> Aim of the task: Scan the records below for the string "Body" and return every line where it appears.

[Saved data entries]
┌──
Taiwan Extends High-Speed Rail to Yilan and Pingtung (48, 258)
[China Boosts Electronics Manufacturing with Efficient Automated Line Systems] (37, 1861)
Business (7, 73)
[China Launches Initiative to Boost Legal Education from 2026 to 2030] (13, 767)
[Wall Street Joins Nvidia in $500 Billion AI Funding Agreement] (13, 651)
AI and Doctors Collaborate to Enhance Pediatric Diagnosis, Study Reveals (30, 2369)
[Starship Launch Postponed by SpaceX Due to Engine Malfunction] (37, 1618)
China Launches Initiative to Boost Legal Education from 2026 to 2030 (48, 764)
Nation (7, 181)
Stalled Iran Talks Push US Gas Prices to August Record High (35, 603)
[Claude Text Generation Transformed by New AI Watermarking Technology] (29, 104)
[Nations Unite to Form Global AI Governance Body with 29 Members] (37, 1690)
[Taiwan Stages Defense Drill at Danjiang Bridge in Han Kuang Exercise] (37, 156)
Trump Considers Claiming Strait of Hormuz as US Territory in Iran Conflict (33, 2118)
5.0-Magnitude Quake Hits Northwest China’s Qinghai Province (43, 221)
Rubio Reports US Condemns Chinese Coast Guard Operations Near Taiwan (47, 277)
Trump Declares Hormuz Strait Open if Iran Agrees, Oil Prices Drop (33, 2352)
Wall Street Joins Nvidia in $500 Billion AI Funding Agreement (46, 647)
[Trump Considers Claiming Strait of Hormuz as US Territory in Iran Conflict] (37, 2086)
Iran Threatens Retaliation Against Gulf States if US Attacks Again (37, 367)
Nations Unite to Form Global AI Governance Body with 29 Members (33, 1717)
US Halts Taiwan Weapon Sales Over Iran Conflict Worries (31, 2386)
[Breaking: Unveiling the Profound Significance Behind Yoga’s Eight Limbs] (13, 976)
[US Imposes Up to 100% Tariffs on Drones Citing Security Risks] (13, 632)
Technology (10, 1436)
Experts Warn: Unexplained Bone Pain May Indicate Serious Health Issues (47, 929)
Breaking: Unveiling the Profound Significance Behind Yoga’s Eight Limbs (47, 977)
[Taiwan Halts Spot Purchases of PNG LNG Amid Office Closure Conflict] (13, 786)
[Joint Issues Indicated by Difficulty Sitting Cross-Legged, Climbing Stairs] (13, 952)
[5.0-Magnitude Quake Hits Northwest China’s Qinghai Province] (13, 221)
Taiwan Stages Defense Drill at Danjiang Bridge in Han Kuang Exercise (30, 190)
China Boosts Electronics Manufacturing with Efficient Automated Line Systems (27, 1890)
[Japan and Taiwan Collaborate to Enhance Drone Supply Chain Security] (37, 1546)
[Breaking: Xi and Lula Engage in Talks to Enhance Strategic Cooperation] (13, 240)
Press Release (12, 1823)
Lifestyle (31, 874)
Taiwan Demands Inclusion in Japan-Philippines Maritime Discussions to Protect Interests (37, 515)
└──
> Response to this exercise:
[Nations Unite to Form Global AI Governance Body with 29 Members] (37, 1690)
Nations Unite to Form Global AI Governance Body with 29 Members (33, 1717)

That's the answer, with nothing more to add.